The forces acting on the box will be the drag force $$F_d$$ acting in the negative direction, the sliding friction $$F_s$$ acting in the negative direction, and the component of gravity that is parallel to the surface of the ramp $$F_g_x$$ acting in the positive direction. At terminal velocity, the box is not accelerating. Using Newton's Second Law for the net force acting on the box, we have

$$-F_s-F_d+F_g_x=0$$ (1)

Now, $$F_s \propto w$$ and $$w \propto m$$ so

$$F_s \propto m$$

where $$w$$ is the normal weight of the box and $$m$$ is the mass of the box.

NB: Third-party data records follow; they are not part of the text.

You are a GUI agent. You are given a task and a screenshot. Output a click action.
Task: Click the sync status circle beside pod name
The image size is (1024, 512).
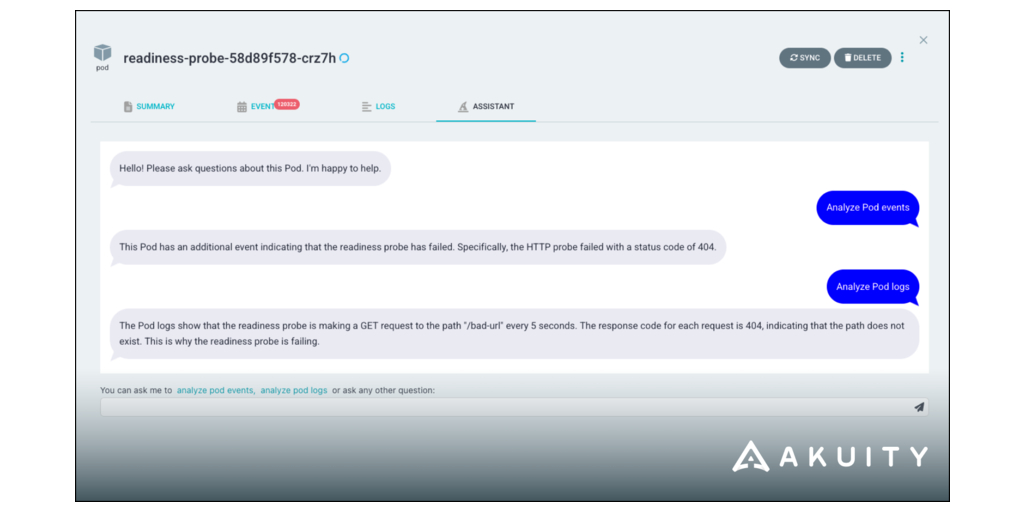coord(345,58)
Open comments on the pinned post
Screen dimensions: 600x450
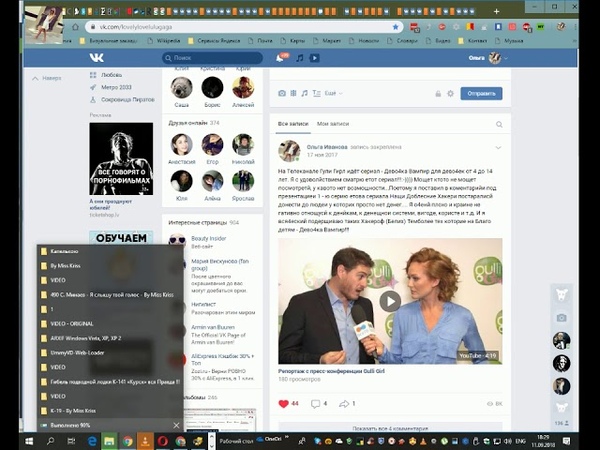315,403
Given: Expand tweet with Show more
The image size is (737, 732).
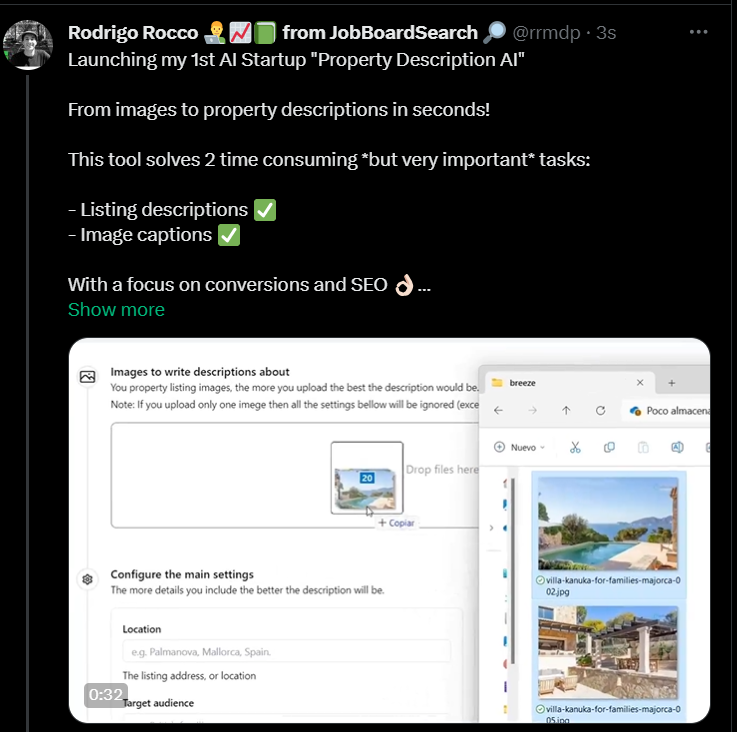Looking at the screenshot, I should pyautogui.click(x=116, y=309).
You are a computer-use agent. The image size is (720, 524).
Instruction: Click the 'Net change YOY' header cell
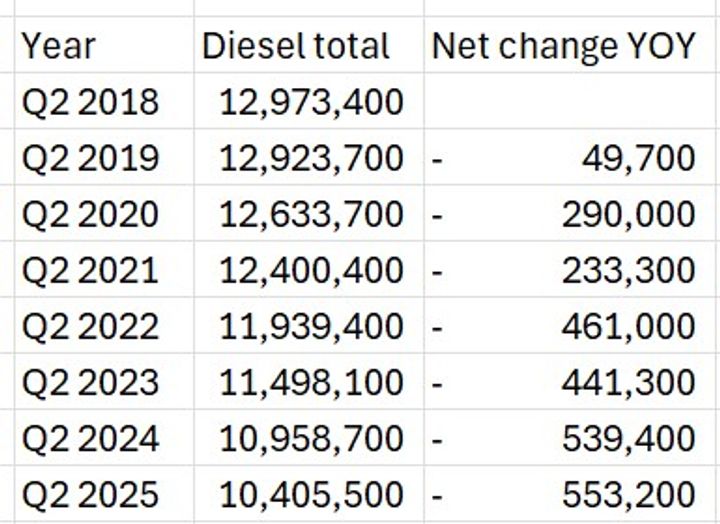562,46
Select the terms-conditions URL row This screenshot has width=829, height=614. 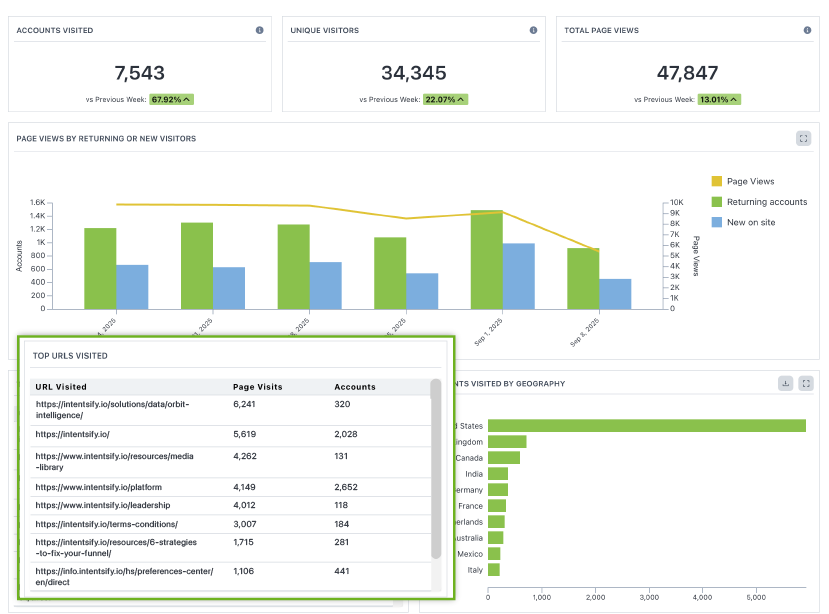pos(106,523)
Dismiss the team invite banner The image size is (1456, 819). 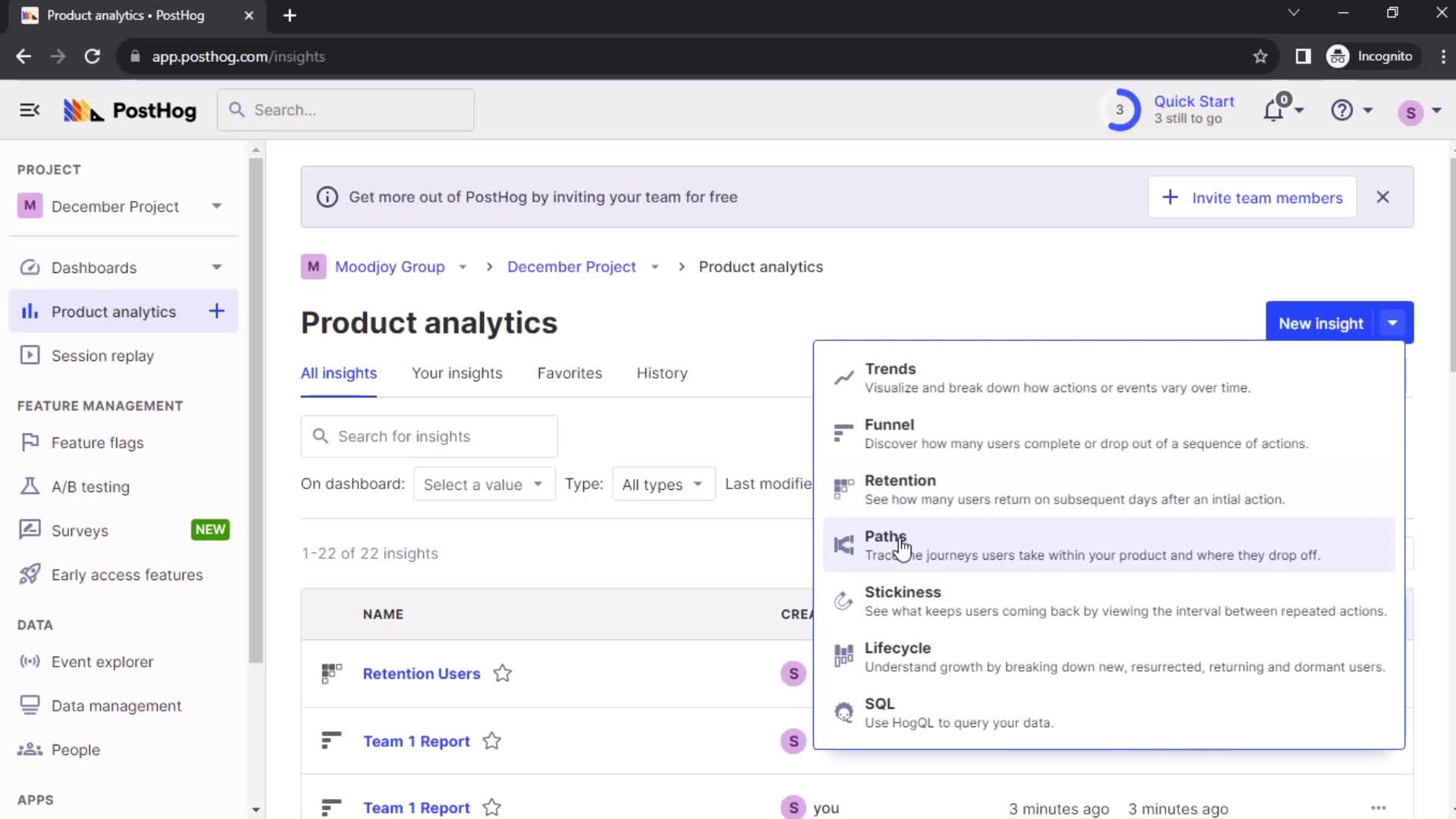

The same argument can be made for $$F_g_x$$. So

$$F_g_x \propto m$$.

For $$F_d$$, note that $$S \propto L^2$$ and $$V \propto L^3$$,

where $$L$$ is length and $$V$$ is volume.

So $$L\propto S^{\frac{1}{2}} \propto V^{\frac{1}{3}}$$.

This implies that $$S \propto V^{\frac{2}{3}}$$.

Since volume $$V$$ is proportional to mass $$m$$, we have

$$S \propto m^{\frac{2}{3}}$$.

Assuming we are at terminal velocity, $$v=v_T$$.

Now going back to (1), we have

$$-F_s-F_d+F_g_x=0$$

$$-m-m^{\frac{2}{3}}v^2_{T}+m \propto 0$$

$$m^{\frac{2}{3}}v^2_{T} \propto 0$$ (2)

The proportionality in (2) doesn't make sense. Where am I going wrong? Do I need to modify

$$F_g_x \propto m$$ to be $$F_g_x \propto \sin{(\theta)}m$$.?Thanks

 

[dynamicsolo]

The forum is giving me a "Page Not Found" when I try to post my reply. I'll try PMing it to you...

...OK, the system doesn't like something about my post in PM as well. Write me and I'll discuss it with you there.

 

[fleem]

If you have an expression with multiple terms:

$$-F_s-F_d+F_g_x$$

You can't replace each term with values proportional to each term:

$$-m-m^{\frac{2}{3}}v^2_{T}+m$$

This is because each term has a different (hidden) constant. Try doing the problem with equalities rather than proportions, remembering to show the constant in each term. I think you'll see the mistake then.

Another thing is that you are making certain assumptions about the problem that could likely be wrong. For example, it doesn't say that the volume is proportional to the mass. Although it is rather unrealistic that the dynamic friction is unrelated to the velocity, but I guess we are to assume that.

 

[opticaltempest]

Fleem, I think I see the point you are making.

Let $$F_s=Km$$,

$$F_g_x=Rm$$, and

$$F_d=Qm^{\frac{2}{3}} v_{t}^{2}$$,

where K, Q, and R are some contants.

Equation (1) from my first post becomes

$$-Km-Qm^{\frac{2}{3}}v^{2}_{t}+Rm=0$$

$$\implies -Qm^{\frac{2}{3}}v^{2}_{t}=m(K-R)$$

$$\implies v^{2}_{t}=\frac{m(K-R)}{m^{\frac{2}{3}}(-Q)}$$

$$\implies v = \sqrt{\frac{K-R}{-Q}}\sqrt{m^{\frac{1}{3}}}$$

$$\implies v = \sqrt{\frac{K-R}{Q}}m^{\frac{1}{6}}$$

Let $$T=\sqrt{\frac{K-R}{Q}}$$. So,

$$v = Tm^{\frac{1}{6}}$$

$$\implies v \propto m^{\frac{1}{6}}$$.

So by replacing each term with what it was proportional to, I was assuming that all the proportionality constants were the same, which they might not be. Right?

I should also say that I am assuming that volume is proportional to mass. I guess a better assumption would be to assume some constant uniform density for all boxes. From that assumption, volume would be proportional to mass. Right? The book makes the assumption that volume is proportional to mass.

 

[fleem]

Just glanced over the algebra but, yep, that's the idea.